The Pacific Coast of North America boasts one of the world’s most extensive Sprachbunds and the many languages of the area have engendered proposals for a number of controversial genetic phyla, including the Mosan phylum uniting the Salish, Wakashan, and Chimakuan families (Frachtenberg 1920; Swadesh 1953a, 1953b). This paper argues that “Mosan” is not a genetic, but rather an areal grouping of languages that have come, through millennia of contact, to resemble each other—and in some respects the surrounding languages—to a remarkable degree. Contra arguments in Swadesh (1953a), the Central Northwest language area convergences do not represent “unborrowable” linguistic features nor are they confined to the Mosan languages alone.
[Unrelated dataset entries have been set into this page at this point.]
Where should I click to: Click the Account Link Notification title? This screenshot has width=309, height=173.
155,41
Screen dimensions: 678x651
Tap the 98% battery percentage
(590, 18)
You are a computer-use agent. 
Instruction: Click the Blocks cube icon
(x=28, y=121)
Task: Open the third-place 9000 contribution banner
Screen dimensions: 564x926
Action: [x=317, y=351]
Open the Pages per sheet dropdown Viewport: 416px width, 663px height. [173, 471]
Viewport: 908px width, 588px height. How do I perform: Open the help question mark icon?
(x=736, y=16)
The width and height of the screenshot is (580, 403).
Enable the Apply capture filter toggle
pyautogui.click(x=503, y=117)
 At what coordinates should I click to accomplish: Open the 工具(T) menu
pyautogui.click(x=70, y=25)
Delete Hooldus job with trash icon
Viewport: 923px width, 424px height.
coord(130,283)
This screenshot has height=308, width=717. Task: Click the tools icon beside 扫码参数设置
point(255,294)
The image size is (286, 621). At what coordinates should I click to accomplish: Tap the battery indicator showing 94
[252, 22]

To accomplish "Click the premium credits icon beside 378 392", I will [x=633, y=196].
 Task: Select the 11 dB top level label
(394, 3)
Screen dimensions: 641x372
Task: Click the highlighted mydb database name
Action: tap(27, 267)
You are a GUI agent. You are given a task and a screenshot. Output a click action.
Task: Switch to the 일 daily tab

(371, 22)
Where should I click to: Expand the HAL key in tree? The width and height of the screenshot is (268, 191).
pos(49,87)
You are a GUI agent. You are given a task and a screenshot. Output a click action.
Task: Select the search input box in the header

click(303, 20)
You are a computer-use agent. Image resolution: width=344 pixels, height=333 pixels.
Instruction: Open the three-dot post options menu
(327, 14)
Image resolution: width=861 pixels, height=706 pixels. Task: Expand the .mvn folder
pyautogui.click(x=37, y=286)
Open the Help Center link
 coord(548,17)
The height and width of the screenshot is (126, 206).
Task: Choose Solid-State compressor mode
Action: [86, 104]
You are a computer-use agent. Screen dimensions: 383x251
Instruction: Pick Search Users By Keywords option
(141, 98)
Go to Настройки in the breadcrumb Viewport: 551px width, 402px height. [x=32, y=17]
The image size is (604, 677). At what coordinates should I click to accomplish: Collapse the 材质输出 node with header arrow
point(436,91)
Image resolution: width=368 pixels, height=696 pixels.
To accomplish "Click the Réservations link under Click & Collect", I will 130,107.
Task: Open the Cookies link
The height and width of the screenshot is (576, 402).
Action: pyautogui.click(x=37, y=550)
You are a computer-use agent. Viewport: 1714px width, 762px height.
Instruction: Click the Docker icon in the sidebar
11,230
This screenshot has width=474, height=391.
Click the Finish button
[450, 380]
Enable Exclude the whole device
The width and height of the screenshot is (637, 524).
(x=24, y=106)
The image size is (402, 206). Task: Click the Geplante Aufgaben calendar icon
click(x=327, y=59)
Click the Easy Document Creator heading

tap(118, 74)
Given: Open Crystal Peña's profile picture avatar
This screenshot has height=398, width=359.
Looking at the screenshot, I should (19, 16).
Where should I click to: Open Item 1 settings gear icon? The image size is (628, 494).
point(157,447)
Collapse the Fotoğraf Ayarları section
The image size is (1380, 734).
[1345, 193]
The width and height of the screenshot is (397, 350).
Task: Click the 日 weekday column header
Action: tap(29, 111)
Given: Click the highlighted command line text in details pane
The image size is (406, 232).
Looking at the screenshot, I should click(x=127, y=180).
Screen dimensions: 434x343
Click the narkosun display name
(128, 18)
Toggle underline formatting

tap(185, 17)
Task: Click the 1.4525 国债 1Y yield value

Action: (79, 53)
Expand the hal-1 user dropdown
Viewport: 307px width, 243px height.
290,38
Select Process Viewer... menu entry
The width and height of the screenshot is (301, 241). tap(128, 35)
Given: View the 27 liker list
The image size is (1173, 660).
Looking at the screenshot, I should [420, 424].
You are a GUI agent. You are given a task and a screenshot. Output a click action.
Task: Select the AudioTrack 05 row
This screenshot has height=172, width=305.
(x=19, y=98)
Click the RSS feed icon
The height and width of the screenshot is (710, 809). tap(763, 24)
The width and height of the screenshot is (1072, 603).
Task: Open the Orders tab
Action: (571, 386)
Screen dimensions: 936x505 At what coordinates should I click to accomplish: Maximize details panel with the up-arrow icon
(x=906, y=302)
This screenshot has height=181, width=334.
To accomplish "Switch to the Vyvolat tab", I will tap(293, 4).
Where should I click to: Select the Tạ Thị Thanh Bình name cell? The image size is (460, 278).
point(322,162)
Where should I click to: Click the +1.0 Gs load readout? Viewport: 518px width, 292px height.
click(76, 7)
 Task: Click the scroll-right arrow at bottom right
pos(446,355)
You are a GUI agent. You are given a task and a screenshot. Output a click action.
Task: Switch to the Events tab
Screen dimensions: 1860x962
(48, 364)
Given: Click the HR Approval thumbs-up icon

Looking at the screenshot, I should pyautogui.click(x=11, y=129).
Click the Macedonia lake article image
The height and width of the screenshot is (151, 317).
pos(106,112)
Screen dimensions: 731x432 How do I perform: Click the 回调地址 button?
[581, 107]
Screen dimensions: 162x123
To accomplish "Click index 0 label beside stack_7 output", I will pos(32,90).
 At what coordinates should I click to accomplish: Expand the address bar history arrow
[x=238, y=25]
In addition, the case of the Salishan outrider Bella Coola is examined. The approximation of this language to its Wakashan neighbours, particularly Heiltsuk (Bella Bella), illustrates both grammatical convergence—the approximation of Bella Coola to a number of grammatical patterns typical of Northern Wakashan—and diversification—the development in Bella Coola of, among other things, a unique system of object-subject verbal agreement paradigms. This type of innovation, the development of a new and unique grammatical pattern as a result of contact, is an element often overlooked in models of language interaction.
References
Frachtenburg, Leo J. 1920. Abnormal types of speech in Quileute. International Journal of American Linguistics 4, 295–99.
Swadesh, Morris. 1953a. Mosan I: A problem of remote common origin. International Journal of American Linguistics19, 26 - 44.
Swadesh, Morris. 1953b. Mosan II: A problem of remote common origin. International Journal of American Linguistics19, 223 - 36.